Nos cálculos da ABV, o cenário detalhado pela Anac é uma ficção. A concessionária alega que suas indenizações não seriam de R$ 2,7 bilhões, mas sim de R$ 5,7 bilhões. A empresa diz ainda que o governo estaria ignorando cálculos com desapropriações e de reequilíbrio do contrato, que colocam mais R$ 2,6 bilhões em jogo. Na linha final de sua calculadora, a ABV diz que tem R$ 4,2 bilhões a receber da União.
As divergências estão sendo tratadas por uma arbitragem, que deve ter uma primeira reunião com peritos na próximas semana, para reunir informações. Não há prazo para conclusão desse trabalho.
Viracopos é o quinto maior aeroporto do país em movimentação de passageiros e o maior em importação de carga. O aeroporto foi concedido em 2012 para a ABV, uma sociedade formada pela estatal Infraero, que detém 49% de participação, e a empresa ABSA, dona dos demais 51% e composta por três grupos privados: as brasileiras Triunfo e UTC e a francesa Egis Airport Operation.

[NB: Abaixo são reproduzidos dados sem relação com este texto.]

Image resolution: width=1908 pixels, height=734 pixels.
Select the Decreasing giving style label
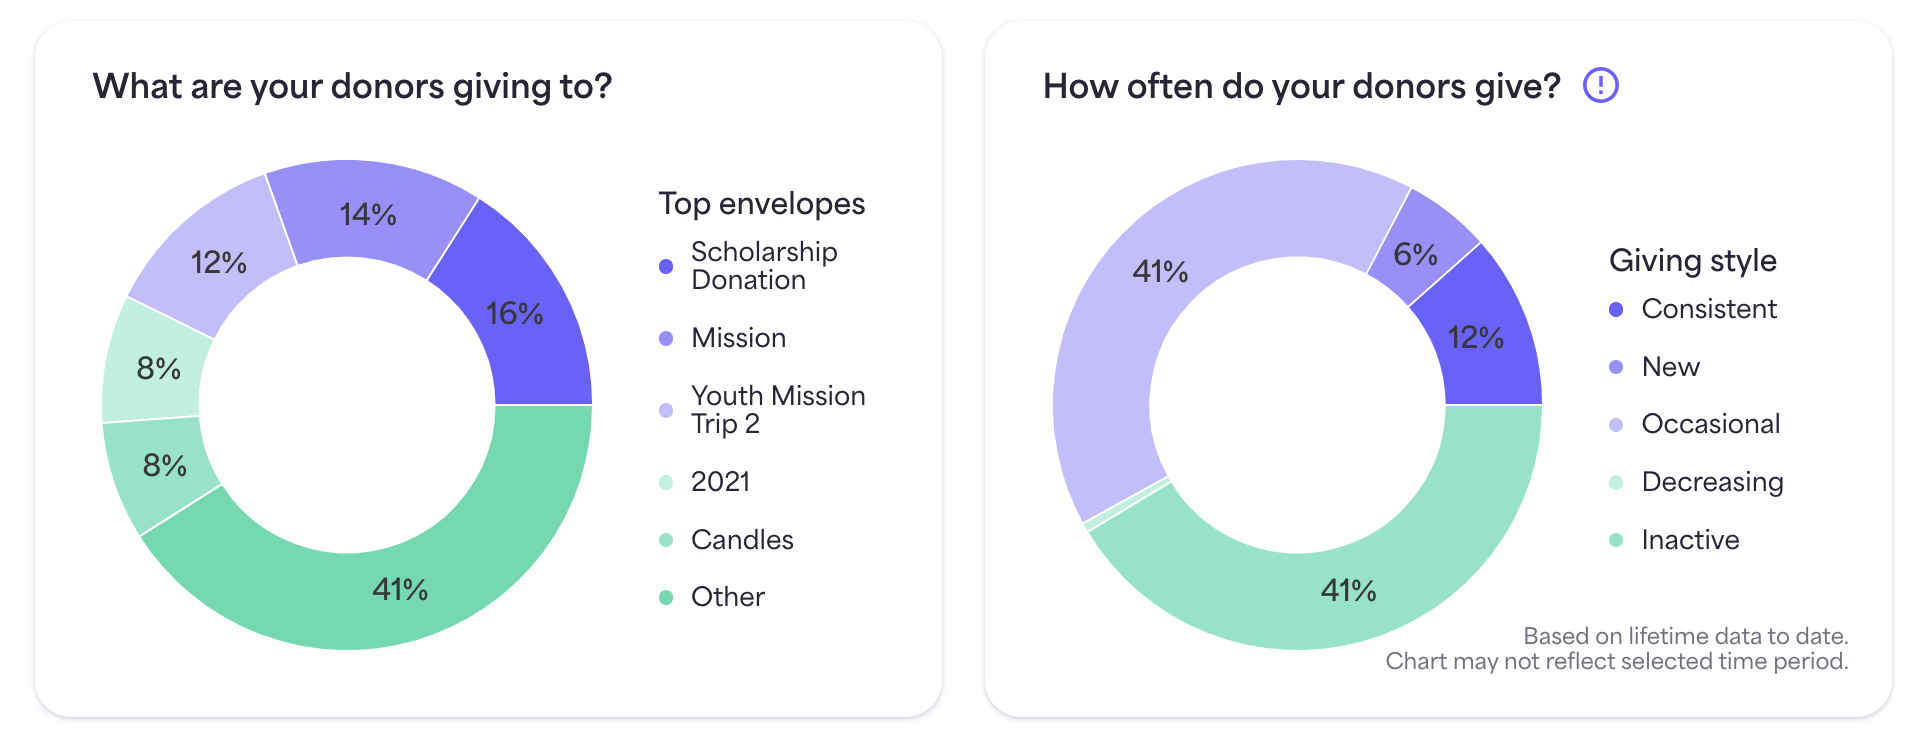point(1712,482)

A concessão tinha prazo de 30 anos, mas passou a apresentar dificuldades financeiras já nos primeiros anos de contrato, devido à arrecadação inferior ao esperado e ao alto custo do contrato, com suas parcelas anuais fixas.
Seis anos depois de iniciada a sua operação, a ABV entrou com pedido de recuperação judicial, acumulando dívidas de R$ 5,05 bilhões. Naquele mesmo ano, a Anac abriu um processo de caducidade do contrato, alegando descumprimento de obrigações, como o não pagamento da outorga anual.
Em 2020, a ABV formalizou o pedido de relicitação do aeroporto junto à Anac, suspendendo o processo de caducidade, com o objetivo de fazer um acerto de contas e transferir o aeroporto para outro dono. A pandemia da Covid-19, porém, atrasou novamente o processo, com o colapso do setor aeroportuário.
Em 2023, a ABV e a Anac chegaram a iniciar tratativas em busca de um possível acordo para manter a concessão e suspenderam a ideia de relicitação, com atuação da secretaria de consenso do TCU (Tribunal de Contas da União). As negociações, porém, fracassaram no fim do ano passado, e o processo de relicitação foi retomado, com data de vencimento em junho deste ano.
O TCU exigiu a entrega de uma auditoria externa sobre as contas, para autorizar essa relicitação. A Anac, porém, não entregou esse estudo dentro do prazo. A planilha usada no cálculo do valor de indenização dá uma ideia da complexidade do caso. Essa base de dados tem mais de 44 mil linhas, em que cada uma representa um gasto realizado pela concessionária.